Start of EXTRACTED INFORMATION

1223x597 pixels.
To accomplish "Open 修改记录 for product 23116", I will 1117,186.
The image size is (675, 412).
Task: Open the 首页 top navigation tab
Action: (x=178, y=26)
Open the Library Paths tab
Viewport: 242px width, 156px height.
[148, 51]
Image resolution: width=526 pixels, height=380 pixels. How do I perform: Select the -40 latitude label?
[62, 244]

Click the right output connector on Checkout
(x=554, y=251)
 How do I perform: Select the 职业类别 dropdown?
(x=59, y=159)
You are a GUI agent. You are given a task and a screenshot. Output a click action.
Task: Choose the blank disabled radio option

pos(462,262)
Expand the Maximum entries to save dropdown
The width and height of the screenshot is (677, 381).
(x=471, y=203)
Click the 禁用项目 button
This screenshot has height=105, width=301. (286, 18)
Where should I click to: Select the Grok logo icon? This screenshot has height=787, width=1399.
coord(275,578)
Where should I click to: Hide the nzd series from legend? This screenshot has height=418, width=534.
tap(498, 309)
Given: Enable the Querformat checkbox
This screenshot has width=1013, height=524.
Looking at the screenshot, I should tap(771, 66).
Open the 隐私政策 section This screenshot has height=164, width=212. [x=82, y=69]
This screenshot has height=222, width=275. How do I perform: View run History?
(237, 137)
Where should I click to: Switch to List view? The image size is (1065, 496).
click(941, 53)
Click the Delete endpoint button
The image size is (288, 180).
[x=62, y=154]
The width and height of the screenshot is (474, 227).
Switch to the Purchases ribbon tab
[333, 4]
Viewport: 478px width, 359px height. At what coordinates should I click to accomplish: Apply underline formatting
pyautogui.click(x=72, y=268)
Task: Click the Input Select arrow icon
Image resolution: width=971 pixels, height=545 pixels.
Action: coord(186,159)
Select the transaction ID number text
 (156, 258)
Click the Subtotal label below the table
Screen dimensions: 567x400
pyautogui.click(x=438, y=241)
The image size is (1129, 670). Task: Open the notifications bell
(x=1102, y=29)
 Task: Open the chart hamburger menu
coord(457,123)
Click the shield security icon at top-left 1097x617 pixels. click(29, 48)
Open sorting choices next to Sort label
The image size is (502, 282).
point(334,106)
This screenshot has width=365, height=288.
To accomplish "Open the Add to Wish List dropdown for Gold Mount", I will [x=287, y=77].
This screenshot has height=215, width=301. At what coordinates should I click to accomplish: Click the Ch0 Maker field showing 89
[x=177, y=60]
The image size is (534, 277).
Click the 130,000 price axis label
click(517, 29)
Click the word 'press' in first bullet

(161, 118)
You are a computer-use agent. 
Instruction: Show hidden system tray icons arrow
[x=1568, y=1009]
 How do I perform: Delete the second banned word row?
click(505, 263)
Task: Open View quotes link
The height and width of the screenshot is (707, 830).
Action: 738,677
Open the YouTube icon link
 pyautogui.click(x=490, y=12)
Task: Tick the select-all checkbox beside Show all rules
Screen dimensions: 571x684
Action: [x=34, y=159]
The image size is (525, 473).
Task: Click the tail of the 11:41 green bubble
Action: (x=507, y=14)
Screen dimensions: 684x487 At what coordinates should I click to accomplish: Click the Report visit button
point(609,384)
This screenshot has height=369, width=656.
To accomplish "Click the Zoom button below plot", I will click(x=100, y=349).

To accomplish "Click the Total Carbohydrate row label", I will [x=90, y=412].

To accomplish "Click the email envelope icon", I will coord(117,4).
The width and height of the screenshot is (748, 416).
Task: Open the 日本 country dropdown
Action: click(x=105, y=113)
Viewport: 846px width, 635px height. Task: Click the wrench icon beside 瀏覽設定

End of EXTRACTED INFORMATION

WRITTEN INSTRUCTION »
Copy out the rows above again, substituting "Display size" for every occurrence of "Screen dimensions" and changing nothing else.

THE SOLUTION »
1223x597 pixels.
To accomplish "Open 修改记录 for product 23116", I will 1117,186.
The image size is (675, 412).
Task: Open the 首页 top navigation tab
Action: (x=178, y=26)
Open the Library Paths tab
Viewport: 242px width, 156px height.
[148, 51]
Image resolution: width=526 pixels, height=380 pixels. How do I perform: Select the -40 latitude label?
[62, 244]

Click the right output connector on Checkout
(x=554, y=251)
 How do I perform: Select the 职业类别 dropdown?
(x=59, y=159)
You are a GUI agent. You are given a task and a screenshot. Output a click action.
Task: Choose the blank disabled radio option

pos(462,262)
Expand the Maximum entries to save dropdown
The width and height of the screenshot is (677, 381).
(x=471, y=203)
Click the 禁用项目 button
This screenshot has height=105, width=301. (286, 18)
Where should I click to: Select the Grok logo icon? This screenshot has height=787, width=1399.
coord(275,578)
Where should I click to: Hide the nzd series from legend? This screenshot has height=418, width=534.
tap(498, 309)
Given: Enable the Querformat checkbox
This screenshot has width=1013, height=524.
Looking at the screenshot, I should tap(771, 66).
Open the 隐私政策 section This screenshot has height=164, width=212. [x=82, y=69]
This screenshot has height=222, width=275. How do I perform: View run History?
(237, 137)
Where should I click to: Switch to List view? The image size is (1065, 496).
click(941, 53)
Click the Delete endpoint button
The image size is (288, 180).
[x=62, y=154]
The width and height of the screenshot is (474, 227).
Switch to the Purchases ribbon tab
[333, 4]
Viewport: 478px width, 359px height. At what coordinates should I click to accomplish: Apply underline formatting
pyautogui.click(x=72, y=268)
Task: Click the Input Select arrow icon
Image resolution: width=971 pixels, height=545 pixels.
Action: coord(186,159)
Select the transaction ID number text
 (156, 258)
Click the Subtotal label below the table
Display size: 567x400
pyautogui.click(x=438, y=241)
The image size is (1129, 670). Task: Open the notifications bell
(x=1102, y=29)
 Task: Open the chart hamburger menu
coord(457,123)
Click the shield security icon at top-left 1097x617 pixels. click(29, 48)
Open sorting choices next to Sort label
The image size is (502, 282).
point(334,106)
This screenshot has width=365, height=288.
To accomplish "Open the Add to Wish List dropdown for Gold Mount", I will [x=287, y=77].
This screenshot has height=215, width=301. At what coordinates should I click to accomplish: Click the Ch0 Maker field showing 89
[x=177, y=60]
The image size is (534, 277).
Click the 130,000 price axis label
click(517, 29)
Click the word 'press' in first bullet

(161, 118)
You are a computer-use agent. 
Instruction: Show hidden system tray icons arrow
[x=1568, y=1009]
 How do I perform: Delete the second banned word row?
click(505, 263)
Task: Open View quotes link
The height and width of the screenshot is (707, 830).
Action: 738,677
Open the YouTube icon link
 pyautogui.click(x=490, y=12)
Task: Tick the select-all checkbox beside Show all rules
Display size: 571x684
Action: [x=34, y=159]
The image size is (525, 473).
Task: Click the tail of the 11:41 green bubble
Action: (x=507, y=14)
Display size: 684x487 At what coordinates should I click to accomplish: Click the Report visit button
point(609,384)
This screenshot has height=369, width=656.
To accomplish "Click the Zoom button below plot", I will click(x=100, y=349).

To accomplish "Click the Total Carbohydrate row label", I will [x=90, y=412].

To accomplish "Click the email envelope icon", I will coord(117,4).
The width and height of the screenshot is (748, 416).
Task: Open the 日本 country dropdown
Action: click(x=105, y=113)
Viewport: 846px width, 635px height. Task: Click the wrench icon beside 瀏覽設定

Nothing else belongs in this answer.